Our initial approach to this problem was to examine the cell cycle kinetics of the CHO cell line to determine the feasibility of reproducing an effect on S phase progression similar to that previously observed in animal feeding studies. Measurement of BrdU uptake in newly synthesized DNA and the rate of progression of this label in S phase allow estimation of the DNA replication time and the generation rate of new cells (defined by Tpot) according to the analytical methods of White and his group (88, 97, 102). In the current study, we report estimates of the DNA synthesis and potential doubling times derived from two separate analytical methods. As noted by White et al. (98), the linear RM(t) model tends to overestimate these parameters for sampling times close to TS, whereas the cubic fit method is more accurate under these conditions. Data summarized in Table 3 are consistent with these expectations, showing consistently smaller TS values in the cubic fit model. However, both techniques point to the lengthening of S phase duration as the main cell cycle kinetic effect of FO treatment. We note that despite theoretical simplifications, these methods provide significant information about cell cycle regulatory sites, as demonstrated by the current study. Such information would not be available from cell cycle distribution percentages as usually achieved from simple DNA histograms. For example, the slight increase in percentage of cells in S phase in FO-treated cells could possibly be explained by either an increase in the actual number of proliferating cells or an increase in S phase duration relative to the total cell cycle time. Use of bivariate BrdU-DNA analysis in the current study points toward the latter explanation, thus suggesting a reduction in the proliferation potential with FO treatment. The alternative possibility that an increased S phase population implies a larger growth fraction is inconsistent with the finding of reduced growth rate in the FO-treated cells.

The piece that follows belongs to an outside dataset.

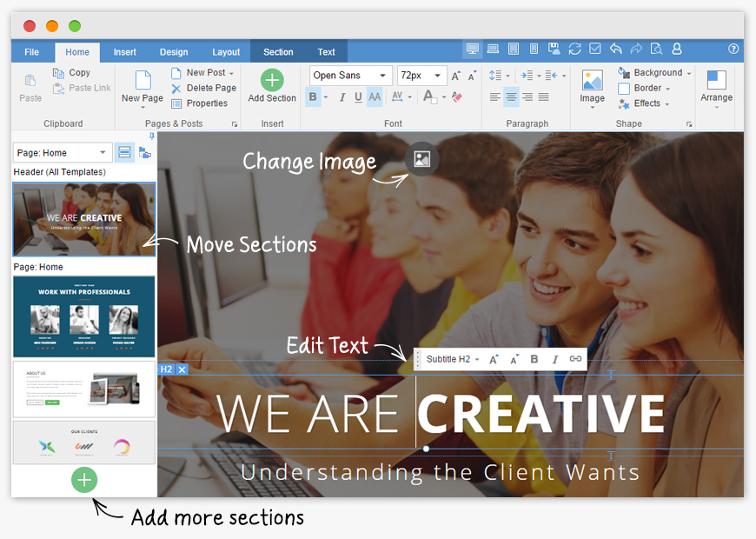This screenshot has height=539, width=756.
Task: Click the Properties button in Pages & Posts
Action: (x=200, y=103)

Proliferating cells respond to extracellular factors through an intricate network of signal transduction pathways that start at receptor sites within the plasma membrane. In mammalian cells, growth factor stimulation triggers a cascade of events that lead to the expression of early-response genes, many of which are transcription factors for delayed-response genes, such as cyclins D and E, cdks 2, 4, and 6, and E2Fs. Through regulated protein phosphorylation/dephosphorylation events, cdk/cyclin D and cdk/cyclin E complexes control the passage of cells across the G1 restriction point and activate the transcription of S phase cyclins and subsequent degradation of the S phase inhibitor. The latter event allows the S phase cdk/cyclin complexes to phosphorylate the regulatory sites of DNA prereplication origins, which are already assembled on replication origins during G1. Therefore, the net regulatory event arising from the extracellular environment is a decision about the transition of G1 cells into DNA synthesizing S phase cells (22, 95). Within the S phase, checkpoint regulation of DNA replication is primarily a protective mechanism that averts the replication of damaged DNA (1).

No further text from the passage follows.